▶ **What is being asked**:
Below this sentence is a listing; return exactly its lines from the one with "Task: Click the 6:47 time in the timestamp" to the one with "You are a computer-use agent. The image size is (523, 444).", both kept, and nothing more.

====================

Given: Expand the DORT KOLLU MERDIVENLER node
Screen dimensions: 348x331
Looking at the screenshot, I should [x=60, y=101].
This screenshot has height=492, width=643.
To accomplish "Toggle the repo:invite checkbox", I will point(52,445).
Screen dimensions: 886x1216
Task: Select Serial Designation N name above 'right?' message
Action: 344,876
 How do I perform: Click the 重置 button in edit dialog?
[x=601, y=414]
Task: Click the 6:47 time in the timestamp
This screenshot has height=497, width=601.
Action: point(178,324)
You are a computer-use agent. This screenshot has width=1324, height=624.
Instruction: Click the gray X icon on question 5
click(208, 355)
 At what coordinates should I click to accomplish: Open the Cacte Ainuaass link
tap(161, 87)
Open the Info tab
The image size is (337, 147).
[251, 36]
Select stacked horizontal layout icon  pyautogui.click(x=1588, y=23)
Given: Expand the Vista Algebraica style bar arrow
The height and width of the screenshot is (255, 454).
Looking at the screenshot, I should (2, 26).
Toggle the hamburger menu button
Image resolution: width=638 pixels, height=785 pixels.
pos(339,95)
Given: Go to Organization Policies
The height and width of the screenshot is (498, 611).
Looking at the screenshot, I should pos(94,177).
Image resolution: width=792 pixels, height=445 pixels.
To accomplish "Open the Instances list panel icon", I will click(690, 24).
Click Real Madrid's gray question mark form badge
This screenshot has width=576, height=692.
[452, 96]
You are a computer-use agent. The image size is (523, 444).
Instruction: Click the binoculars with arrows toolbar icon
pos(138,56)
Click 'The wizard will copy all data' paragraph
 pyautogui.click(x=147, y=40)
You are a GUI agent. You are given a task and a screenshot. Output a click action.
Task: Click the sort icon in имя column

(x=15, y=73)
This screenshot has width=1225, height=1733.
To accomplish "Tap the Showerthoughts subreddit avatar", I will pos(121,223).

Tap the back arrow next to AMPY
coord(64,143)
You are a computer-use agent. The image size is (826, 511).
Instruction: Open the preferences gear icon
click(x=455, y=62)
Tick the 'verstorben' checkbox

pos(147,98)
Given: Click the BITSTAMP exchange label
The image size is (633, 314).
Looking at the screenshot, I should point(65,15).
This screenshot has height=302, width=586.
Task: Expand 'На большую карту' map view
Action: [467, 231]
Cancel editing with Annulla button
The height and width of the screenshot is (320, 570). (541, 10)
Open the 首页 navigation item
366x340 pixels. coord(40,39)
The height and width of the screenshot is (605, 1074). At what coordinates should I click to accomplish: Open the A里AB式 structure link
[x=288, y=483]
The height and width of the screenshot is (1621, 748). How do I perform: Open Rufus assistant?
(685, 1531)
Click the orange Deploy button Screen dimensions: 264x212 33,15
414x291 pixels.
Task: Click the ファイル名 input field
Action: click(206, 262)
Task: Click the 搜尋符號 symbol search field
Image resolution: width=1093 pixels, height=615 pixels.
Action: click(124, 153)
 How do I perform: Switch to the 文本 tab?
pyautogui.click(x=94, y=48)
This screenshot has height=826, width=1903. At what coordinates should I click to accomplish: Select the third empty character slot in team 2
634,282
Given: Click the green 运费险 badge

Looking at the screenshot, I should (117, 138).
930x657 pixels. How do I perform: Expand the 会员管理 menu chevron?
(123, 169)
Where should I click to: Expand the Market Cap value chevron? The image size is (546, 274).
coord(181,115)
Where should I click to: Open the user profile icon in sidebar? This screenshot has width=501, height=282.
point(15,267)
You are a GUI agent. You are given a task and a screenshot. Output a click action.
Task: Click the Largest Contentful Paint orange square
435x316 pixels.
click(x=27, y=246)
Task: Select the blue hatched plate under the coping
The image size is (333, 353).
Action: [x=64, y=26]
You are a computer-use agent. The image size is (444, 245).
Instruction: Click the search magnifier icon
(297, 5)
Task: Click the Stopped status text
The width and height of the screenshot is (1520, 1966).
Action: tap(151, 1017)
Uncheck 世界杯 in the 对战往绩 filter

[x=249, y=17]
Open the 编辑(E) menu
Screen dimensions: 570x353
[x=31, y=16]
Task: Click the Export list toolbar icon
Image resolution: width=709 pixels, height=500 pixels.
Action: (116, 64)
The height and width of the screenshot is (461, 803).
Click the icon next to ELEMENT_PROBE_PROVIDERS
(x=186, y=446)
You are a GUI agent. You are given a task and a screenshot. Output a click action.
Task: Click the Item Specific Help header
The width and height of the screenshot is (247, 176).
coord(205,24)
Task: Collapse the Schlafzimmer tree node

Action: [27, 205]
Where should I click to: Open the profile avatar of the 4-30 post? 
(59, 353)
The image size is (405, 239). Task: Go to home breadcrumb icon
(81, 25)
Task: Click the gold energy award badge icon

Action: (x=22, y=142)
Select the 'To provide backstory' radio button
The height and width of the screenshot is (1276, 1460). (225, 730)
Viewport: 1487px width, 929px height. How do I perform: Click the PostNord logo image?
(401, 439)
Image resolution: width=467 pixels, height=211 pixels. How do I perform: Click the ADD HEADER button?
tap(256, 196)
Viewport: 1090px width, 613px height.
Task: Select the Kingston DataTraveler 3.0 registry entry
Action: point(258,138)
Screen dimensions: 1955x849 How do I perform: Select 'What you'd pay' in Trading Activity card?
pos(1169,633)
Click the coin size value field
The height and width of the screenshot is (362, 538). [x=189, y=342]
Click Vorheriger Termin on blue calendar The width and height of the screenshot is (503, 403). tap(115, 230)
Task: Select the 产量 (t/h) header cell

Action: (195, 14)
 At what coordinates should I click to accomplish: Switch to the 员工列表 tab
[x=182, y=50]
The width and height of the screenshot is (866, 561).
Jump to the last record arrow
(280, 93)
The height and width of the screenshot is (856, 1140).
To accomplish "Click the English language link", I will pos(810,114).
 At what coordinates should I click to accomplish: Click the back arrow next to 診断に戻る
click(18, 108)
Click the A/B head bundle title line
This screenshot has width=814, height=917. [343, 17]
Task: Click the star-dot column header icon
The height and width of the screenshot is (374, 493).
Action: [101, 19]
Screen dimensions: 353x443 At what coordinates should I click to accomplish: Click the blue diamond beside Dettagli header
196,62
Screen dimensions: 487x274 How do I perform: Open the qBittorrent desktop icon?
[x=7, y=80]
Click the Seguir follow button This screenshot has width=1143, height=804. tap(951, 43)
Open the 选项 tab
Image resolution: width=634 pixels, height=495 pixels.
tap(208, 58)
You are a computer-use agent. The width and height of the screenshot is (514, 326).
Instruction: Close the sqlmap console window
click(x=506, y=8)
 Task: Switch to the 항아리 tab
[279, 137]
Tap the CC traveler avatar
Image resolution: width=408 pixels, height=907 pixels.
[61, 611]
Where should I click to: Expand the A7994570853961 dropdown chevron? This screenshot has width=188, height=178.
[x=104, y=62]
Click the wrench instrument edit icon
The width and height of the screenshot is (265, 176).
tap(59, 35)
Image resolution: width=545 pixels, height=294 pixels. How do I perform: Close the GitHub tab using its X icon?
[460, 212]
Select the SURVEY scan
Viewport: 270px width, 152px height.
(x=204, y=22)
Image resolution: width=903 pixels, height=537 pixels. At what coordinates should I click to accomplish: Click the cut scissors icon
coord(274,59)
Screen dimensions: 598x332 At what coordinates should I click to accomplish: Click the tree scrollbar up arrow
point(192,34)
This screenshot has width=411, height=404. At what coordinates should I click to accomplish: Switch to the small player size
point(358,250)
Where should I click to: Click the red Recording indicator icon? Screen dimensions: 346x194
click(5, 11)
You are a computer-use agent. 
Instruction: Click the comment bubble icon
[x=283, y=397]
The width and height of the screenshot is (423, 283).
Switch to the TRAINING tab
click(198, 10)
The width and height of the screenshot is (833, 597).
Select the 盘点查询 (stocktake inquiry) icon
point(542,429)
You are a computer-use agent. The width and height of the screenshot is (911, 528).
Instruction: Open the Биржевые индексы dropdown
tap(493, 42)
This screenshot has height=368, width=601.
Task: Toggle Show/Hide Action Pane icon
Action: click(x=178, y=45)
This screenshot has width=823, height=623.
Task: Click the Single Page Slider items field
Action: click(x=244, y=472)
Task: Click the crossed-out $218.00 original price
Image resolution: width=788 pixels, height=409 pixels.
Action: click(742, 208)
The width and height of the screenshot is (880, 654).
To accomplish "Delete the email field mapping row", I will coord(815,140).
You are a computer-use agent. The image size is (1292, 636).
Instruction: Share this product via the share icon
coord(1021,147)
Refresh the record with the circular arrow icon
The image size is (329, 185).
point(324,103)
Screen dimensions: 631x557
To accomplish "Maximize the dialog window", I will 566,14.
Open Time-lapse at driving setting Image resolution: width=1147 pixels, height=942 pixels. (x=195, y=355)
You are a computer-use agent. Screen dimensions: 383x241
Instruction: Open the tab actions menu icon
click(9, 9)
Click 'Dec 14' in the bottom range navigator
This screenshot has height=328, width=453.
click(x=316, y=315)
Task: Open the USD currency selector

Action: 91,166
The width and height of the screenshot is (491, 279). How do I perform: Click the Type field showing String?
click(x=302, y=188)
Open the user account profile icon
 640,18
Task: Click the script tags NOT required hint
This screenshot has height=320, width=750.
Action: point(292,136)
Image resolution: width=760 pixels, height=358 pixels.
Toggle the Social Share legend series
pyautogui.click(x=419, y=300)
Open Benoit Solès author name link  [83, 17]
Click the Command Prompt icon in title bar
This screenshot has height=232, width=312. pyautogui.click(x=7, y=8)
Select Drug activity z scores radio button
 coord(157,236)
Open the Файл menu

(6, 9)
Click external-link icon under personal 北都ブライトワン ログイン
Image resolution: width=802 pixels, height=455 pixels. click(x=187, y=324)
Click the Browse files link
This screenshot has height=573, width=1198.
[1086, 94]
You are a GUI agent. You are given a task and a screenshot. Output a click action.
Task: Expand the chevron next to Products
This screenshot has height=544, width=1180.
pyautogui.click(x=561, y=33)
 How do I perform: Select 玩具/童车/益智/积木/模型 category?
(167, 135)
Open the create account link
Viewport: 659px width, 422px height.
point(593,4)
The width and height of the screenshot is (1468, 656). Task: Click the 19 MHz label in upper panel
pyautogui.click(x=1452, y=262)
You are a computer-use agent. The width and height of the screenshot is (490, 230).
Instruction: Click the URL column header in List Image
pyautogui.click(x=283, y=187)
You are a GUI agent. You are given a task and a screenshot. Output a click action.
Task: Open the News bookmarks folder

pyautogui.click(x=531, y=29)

====================

▶ **Task response**:
Task: Click the 6:47 time in the timestamp
This screenshot has height=497, width=601.
Action: point(178,324)
You are a computer-use agent. This screenshot has width=1324, height=624.
Instruction: Click the gray X icon on question 5
click(208, 355)
 At what coordinates should I click to accomplish: Open the Cacte Ainuaass link
tap(161, 87)
Open the Info tab
The image size is (337, 147).
[251, 36]
Select stacked horizontal layout icon  pyautogui.click(x=1588, y=23)
Given: Expand the Vista Algebraica style bar arrow
The height and width of the screenshot is (255, 454).
Looking at the screenshot, I should (2, 26).
Toggle the hamburger menu button
Image resolution: width=638 pixels, height=785 pixels.
pos(339,95)
Given: Go to Organization Policies
The height and width of the screenshot is (498, 611).
Looking at the screenshot, I should pos(94,177).
Image resolution: width=792 pixels, height=445 pixels.
To accomplish "Open the Instances list panel icon", I will click(690, 24).
Click Real Madrid's gray question mark form badge
This screenshot has width=576, height=692.
[452, 96]
You are a computer-use agent. The image size is (523, 444).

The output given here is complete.